Pantau - Otoritas Jasa Keuangan (OJK) menilai perpanjangan periode penempatan dana pemerintah sebesar Rp200 triliun di perbankan selama enam bulan ke depan berpotensi mendorong pertumbuhan kredit hingga mencapai dua digit.
Kepala Eksekutif Pengawas Perbankan OJK Dian Ediana Rae menyampaikan dana kas saldo anggaran lebih atau SAL yang ditempatkan hingga September 2026 akan memperkuat likuiditas perbankan dan menekan tingkat suku bunga.
Ia menyampaikan, “Harapan kita kan target POJK di atas 10 persen, ya 10-12 (persen) ya kira-kira. Dan kalau kita lihat tanda-tandanya kemarin di bulan lalu itu jelas kenaikan kredit cukup lumayan,” ungkapnya.
Ia juga menambahkan, “Intinya bahwa itu sudah ada sedikit spike, dan ini harapan kita adalah dengan keyakinan konsumen yang semakin meningkat nanti mudah-mudahan juga mendorong UMKM untuk bergerak lagi,” katanya.
Data menunjukkan pertumbuhan kredit pada Januari 2026 tercatat sebesar 9,96 persen secara tahunan atau year on year.
Pertumbuhan dana pihak ketiga pada periode yang sama mencapai 13,5 persen.
Sementara itu, pertumbuhan uang primer atau M0 tercatat sebesar 11,7 persen per Februari 2026.
Dian mengakui permintaan kredit sempat melemah akibat langkah perbankan melakukan pembersihan neraca atau balance sheet termasuk penghapusbukuan kredit bermasalah.
Menurutnya, setelah proses pembersihan neraca selesai, kinerja intermediasi perbankan berpeluang kembali menguat.
Ia menyatakan, "Di pertama kali saya juga bertemu dengan Menteri Keuangan, tentu enam bulan tidak cukup.
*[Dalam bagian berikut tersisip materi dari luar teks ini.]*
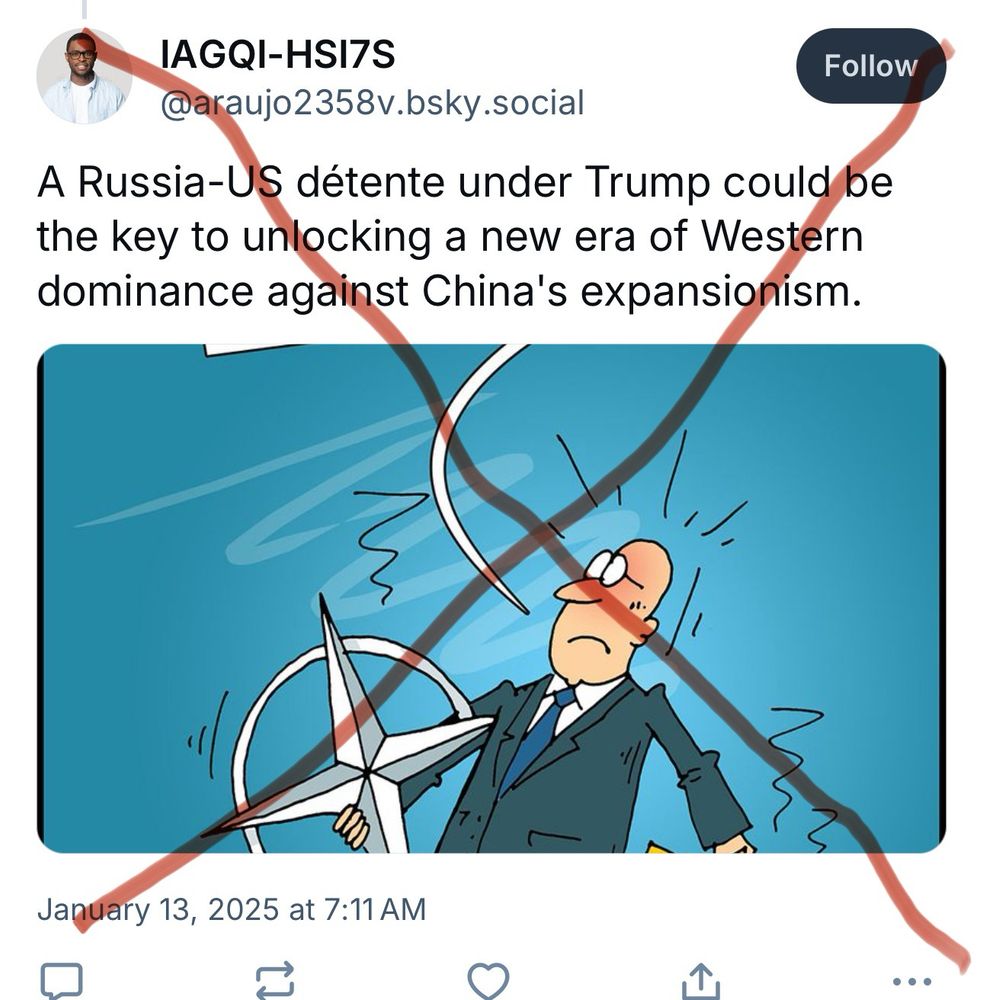
Task: Select the post text about Russia-US détente
Action: (x=464, y=237)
Saya kira tidak ada pembiayaan, termasuk pembiayaan ke UMKM tidak mungkin dilaksanakan dalam waktu enam bulan. Proyek itu pasti tahunan," jelasnya.
Dorong Pembiayaan UMKM
Dian menjelaskan pembiayaan perbankan khususnya ke sektor usaha mikro, kecil, dan menengah atau UMKM tidak dapat berjalan optimal hanya dalam waktu enam bulan karena proyek pembiayaan umumnya bersifat tahunan.
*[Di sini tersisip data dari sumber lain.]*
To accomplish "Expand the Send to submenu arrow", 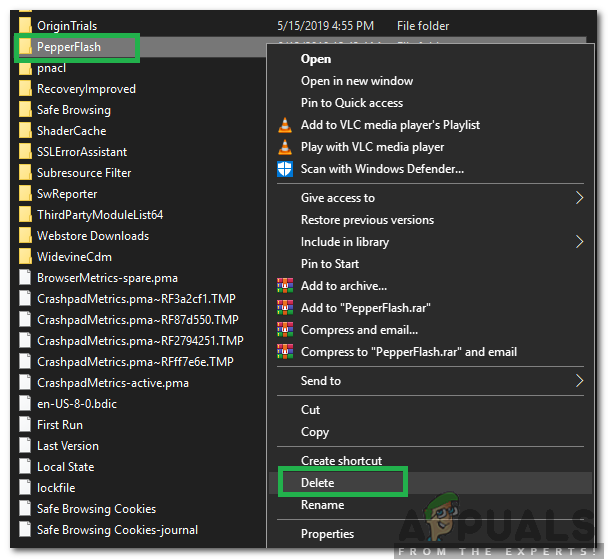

Perpanjangan kebijakan penempatan dana pemerintah dinilai memberikan ruang yang lebih memadai bagi perbankan untuk menyalurkan kredit terutama ke sektor UMKM.
Peningkatan keyakinan konsumen dinilai turut mendorong permintaan kredit terutama dari sektor UMKM.
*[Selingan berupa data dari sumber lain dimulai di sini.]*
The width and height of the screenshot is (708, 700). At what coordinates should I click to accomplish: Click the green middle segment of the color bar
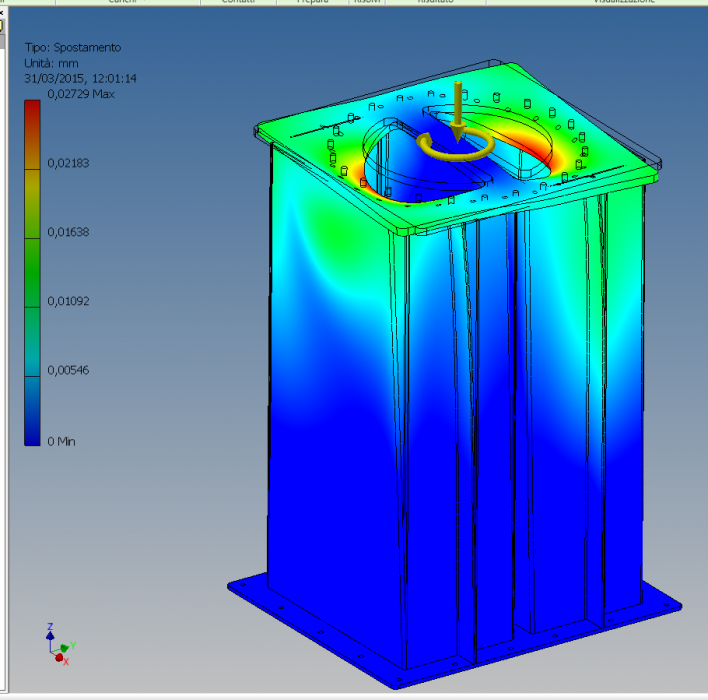[32, 270]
Pemerintah Jamin Likuiditas Hingga September 2026
Menteri Keuangan Purbaya Yudhi Sadewa memutuskan memperpanjang penempatan dana pemerintah sebesar Rp200 triliun di perbankan hingga September 2026.
Dalam konferensi pers APBN KiTa Edisi Februari 2026 pada Senin 24 Februari, ia menyampaikan dana yang jatuh tempo pada 13 Maret 2026 akan langsung diperpanjang selama enam bulan.
Ia menegaskan, "Penempatan Rp200 triliun saat jatuh tempo pada 13 Maret 2026 nanti akan langsung diperpanjang enam bulan ke depan. Jadi, bank tidak perlu khawatir kehilangan likuiditas karena pemerintah akan terus mendukung likuiditas di pasar," tegasnya.
Sejak penempatan awal pada September 2025 hingga Januari 2026, kebijakan tersebut turut mendorong penurunan suku bunga.
Suku bunga deposito tenor enam bulan turun menjadi 4,73 persen pada Januari 2026 dari sebelumnya 5,03 persen pada November 2025.
Suku bunga kredit juga turun menjadi 8,80 persen pada Januari 2026 dari 9,20 persen pada Januari tahun sebelumnya.
Evaluasi terhadap kebijakan penempatan dana pemerintah tersebut akan kembali dilakukan pada September 2026 mendatang.